I provoke monday.com with a to promote ranking. My bearishness is pushed by 4 key crimson flags:
- Competitors. monday.com operates in among the best areas of enterprise software program, from workflow administration to CRM. It tries
- A slowdown in internet holdings and upside dangers. monday.com’s 30%+ income development thus far is partly pushed by value will increase that went into impact in February. The influence of this value enhance on outflows, in the meantime, continues to be unknown. In the meantime, internet revenue retention figures have declined in comparison with earlier years.
- Revenue margin development might sluggish. Whereas most tech corporations are making modest headcount will increase, monday.com plans so as to add 30% to its workforce this 12 months, primarily in analysis and growth (sometimes high-paid engineers). Rising headcount on the identical charge as income development, particularly when a few of that income development is fueled by value will increase to be matched subsequent 12 months, is just not a surefire components for increasing margins.

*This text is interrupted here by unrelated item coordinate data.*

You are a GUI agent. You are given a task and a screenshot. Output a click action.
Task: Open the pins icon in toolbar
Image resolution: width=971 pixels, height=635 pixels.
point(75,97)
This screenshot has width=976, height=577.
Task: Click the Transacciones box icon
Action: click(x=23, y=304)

- Wealthy evaluation. monday.com already trades at extremely excessive valuation multiples that go away little or no room for development.
Keep away and make investments elsewhere.

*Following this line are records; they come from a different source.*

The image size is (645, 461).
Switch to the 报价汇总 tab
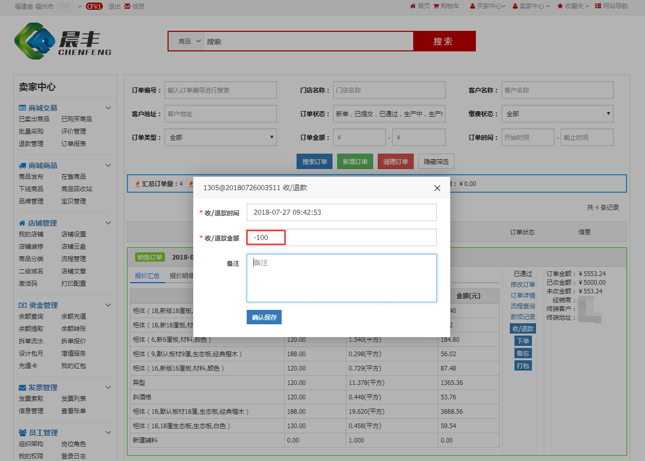pyautogui.click(x=147, y=275)
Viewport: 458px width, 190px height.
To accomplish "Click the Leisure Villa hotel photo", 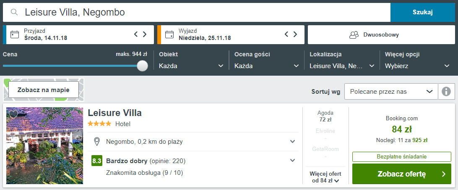I will pos(45,145).
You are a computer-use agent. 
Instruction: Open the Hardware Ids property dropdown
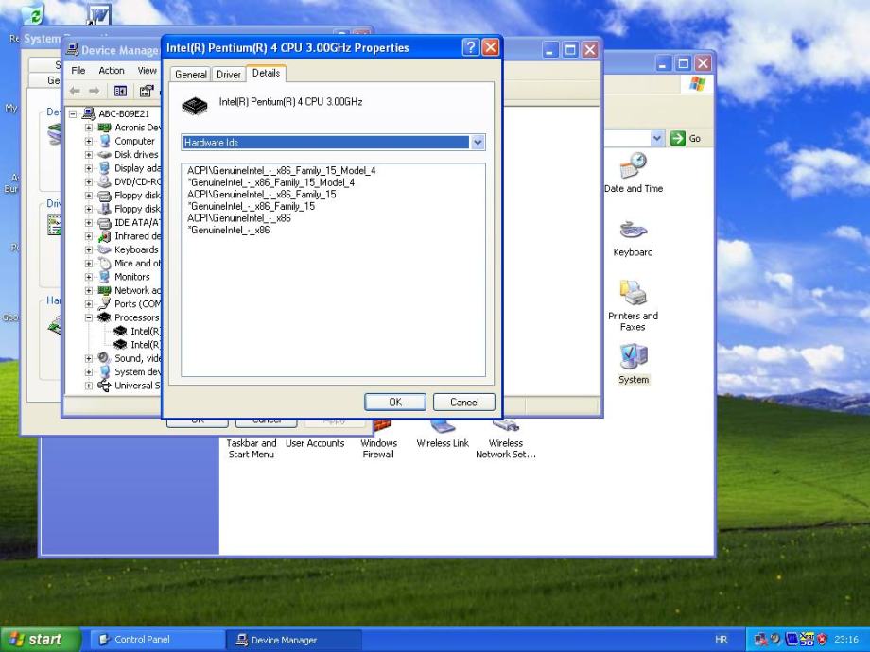(478, 143)
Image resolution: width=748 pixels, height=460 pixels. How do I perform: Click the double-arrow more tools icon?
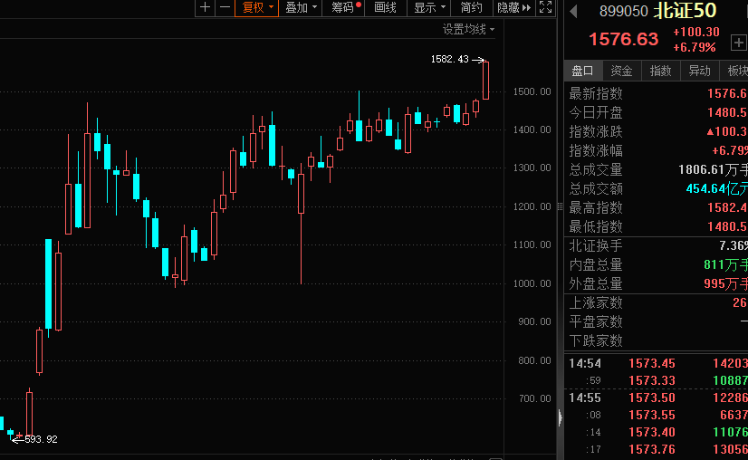tap(528, 8)
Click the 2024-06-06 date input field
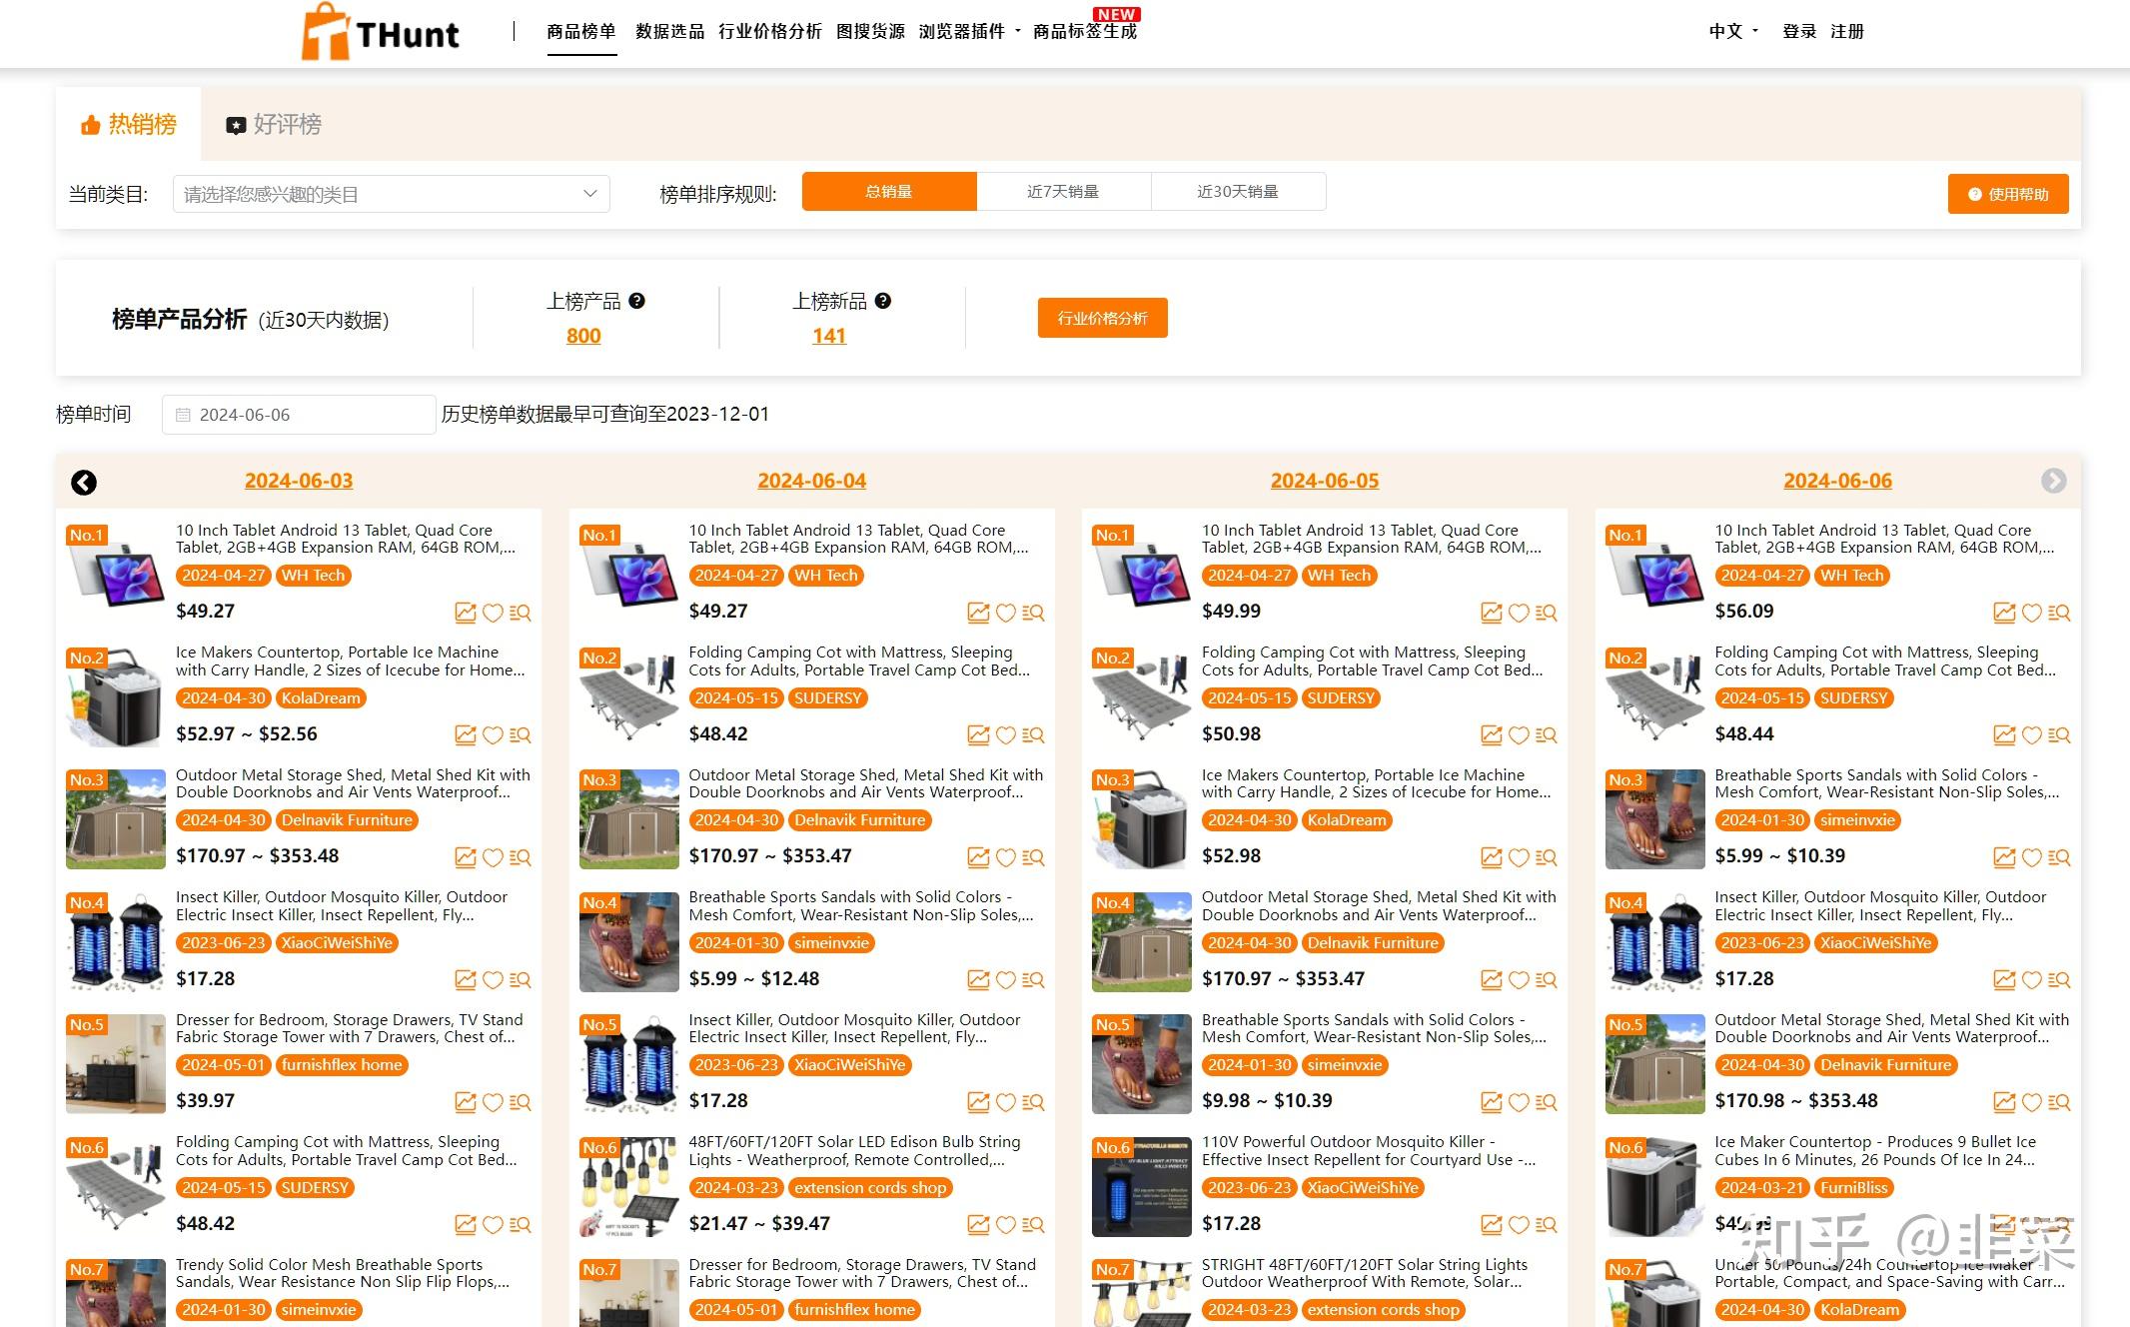 pos(297,414)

monday.com: Is the platform caught within the center?
For buyers new to monday.com, the corporate is a multi-functional work administration platform that has three major product traces: Monday Work Administration, a workflow and challenge administration software; Monday Gross sales CRM, which is a gross sales administration and buyer monitoring software; and Monday Dev, which goals to advertise technical growth groups.

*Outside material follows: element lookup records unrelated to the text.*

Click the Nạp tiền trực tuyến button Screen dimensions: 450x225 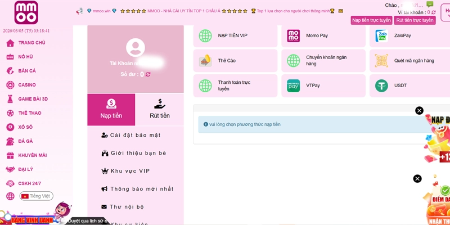(371, 20)
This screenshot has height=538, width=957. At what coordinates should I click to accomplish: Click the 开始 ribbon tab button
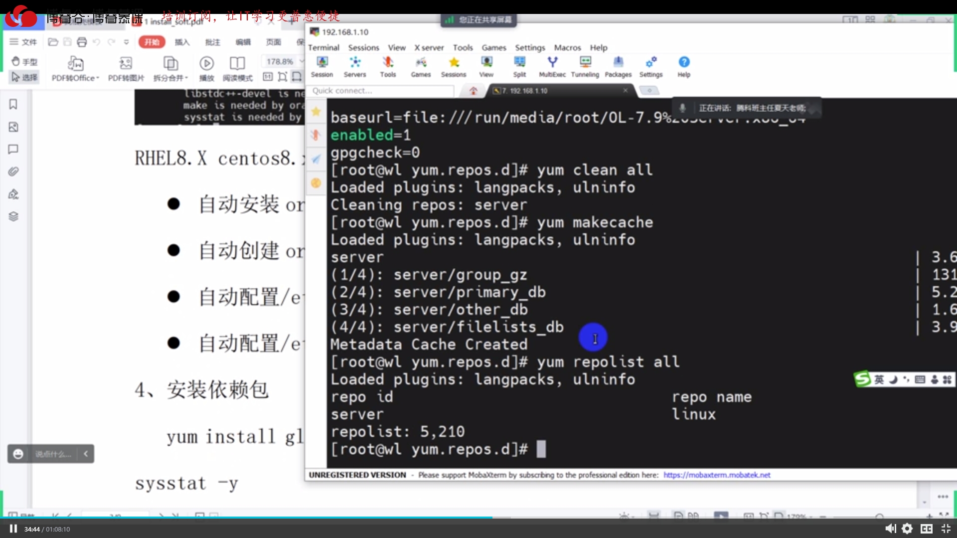coord(152,42)
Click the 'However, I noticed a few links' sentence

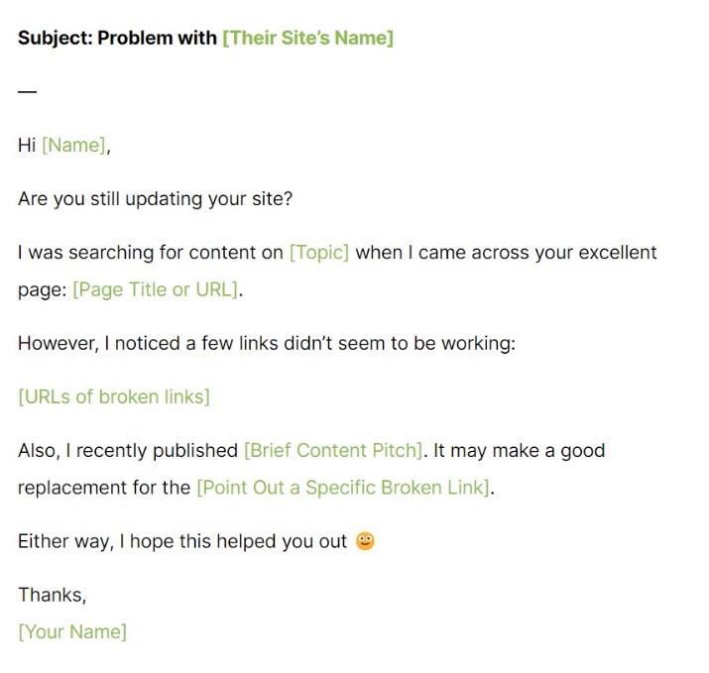coord(267,343)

The principle thesis of the corporate is that rising companies are normally caught between two troublesome selections: utilizing off-the-shelf software program that’s too inflexible in design and can’t scale as the corporate grows, or utilizing bigger and extra advanced options that are extra enterprise-oriented, costlier and extra advanced to implement, and too advanced for easier wants.
Nevertheless, we additionally should admit that in striving to be a middle-of-the-road platform, monday.com is up in opposition to a bunch of extra refined, enterprise-focused instruments. Alternatively, monday.com’s value enhance will make it extra reasonably priced for smaller members to hitch (the usual plan now prices $12 per seat monthly).
One of many major drivers of monday.com’s development is its transfer into the high-end market. The corporate has finished a superb job of each creating new company accounts and rising current accounts to larger spending ranges. In Q1, the corporate’s most up-to-date quarter, the variety of clients incomes greater than $100K in ARR jumped to 911, a sequential enhance of 78:
And but at this degree, and as monday.com continues to courtroom company clients, now we have to confess that the corporate cooperates with bigger and well-known corporations in every of the principle industries.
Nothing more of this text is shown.